MATERIALS AND METHODS: This observational claims study included patients with type 2 diabetes (T2D) and ≥1 claim for dulaglutide or basal insulin between November 2014 and April 2017 (index date=earliest fill date). Propensity score matching was used to address treatment selection bias. Change from baseline in hemoglobin A1c (HbA1c) was compared between the matched cohorts using analysis of covariance; diabetes-related costs were analyzed using generalized linear models.

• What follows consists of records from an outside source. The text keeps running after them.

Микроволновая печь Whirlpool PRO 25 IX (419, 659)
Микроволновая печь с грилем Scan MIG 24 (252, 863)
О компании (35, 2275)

RESULTS: Matched cohorts (903 pairs total; 523 pairs with complete cost data) were balanced in baseline characteristics with mean HbA1c 8.6%, mean age 54 years. At 1 year postindex, dulaglutide patients had significantly greater reduction in HbA1c than basal insulin (-1.12% vs -0.51%, p<0.01), lower medical costs ($3753 vs $7604, p<0.01), higher pharmacy costs ($9809 vs $6175, p<0.01), and similar total costs ($13 562 vs $13 779, p=0.76). Medical and total costs per 1% HbA1c reduction were lower for dulaglutide than basal insulin (medical: $3128 vs $12 673, p<0.01; total: $11 302 vs $22 965, p<0.01), while pharmacy costs per 1% HbA1c reduction were lower without reaching statistical significance ($8174 vs $10 292, p=0.15).
CONCLUSIONS: In this real-world study, patients with T2D initiating dulaglutide demonstrated greater HbA1c reduction compared with those initiating basal insulin. Although total diabetes-related costs were similar, the total diabetes-related costs per HbA1c reduction were lower for dulaglutide, highlighting the importance of evaluating effectiveness along with the economic impact of medications.